To do that, some basic things have to be dealt with
well.
There are some terribly basic things about order -
and what it is - and what we can agree about - and what not -
that we need to get clear about. We need a clarity that
everybody concerned can understand - and accept at
least at a certain abstract level, even though their
preferences differ.
The issue is "abstract" at some levels - but it
couldn't possibly be more basic, more practical, and more
emotionally charged at others.
The Islamic world and we have some basic
disagreements about order - and different preferences about
it.
10830 http://forums.nytimes.com/webin/WebX?8@28.ZkSvaQIt6bk.44287@.f28e622/12380
includes this:
"If we're to keep our tempers, and sort things out - it
makes sense to think about them in fairly neutral terms - the
same intellectual problems are harder in the more important
cases where our emotions are involved."
. . .
"Lots of things are disorderly, or statistical, or totally
chaotic, or totally orderly, at different scales - without
contradiction.
"A beach is an example. Perfectly orderly in some ways, at
some scales - or nearly so - disordered at others. Diverse.
Without contradition.
"Table salt contains some similar examples - perhaps a
little more focused. Each of the many crystals is very nearly
a perfect crystal - and if one were to somehow set up x-y-z
coordinates oriented with that crystal - over a range there
would be very nearly perfect order, atom by atom.
"Then an "unexpected" discontinuity.
"And then another crystal, with the same order - an order
most conveniently displayed, atom-by-atom by another
orientation of x-y-z coordinates.
"To try to set up one frame of reference to discribe the
orderly placement of Na and Cl atoms in the salt
would be an enormous and inherently messy description job.
Complex. Awkward. But without contradiction.
"The salt crystals, at some scales, are almost perfectly
orderly. At some other levels, almost perfectly random -
statistical - disordered. And orderly at some yet larger
scales - to a significant but not perfect degree.
"A beach is orderly and disorderly in some analogous ways -
and some other ways - but is both more messy and more complex.
Our preferences may differ - may be diametrically
opposed in some places. But we can agree on what is orderly,
and what disorderly - in an abstract situation like this.

------------

What to work on
Answer these about the passage on order:
(a) What two things do the Islamic world and "we" have about order?
(b) Which two kinds of atoms does the passage name in table salt?
(c) Besides table salt, what example does the passage call both more messy and more complex?

------------

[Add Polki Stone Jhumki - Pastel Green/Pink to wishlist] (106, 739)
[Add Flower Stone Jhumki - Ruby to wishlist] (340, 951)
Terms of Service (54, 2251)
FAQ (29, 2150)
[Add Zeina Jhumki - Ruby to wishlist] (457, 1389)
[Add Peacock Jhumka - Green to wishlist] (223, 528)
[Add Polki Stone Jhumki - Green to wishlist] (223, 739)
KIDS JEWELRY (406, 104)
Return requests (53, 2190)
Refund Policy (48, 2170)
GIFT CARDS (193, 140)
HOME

------------

Exercise answer
(a) Some basic disagreements and different preferences.
(b) Na and Cl.
(c) A beach.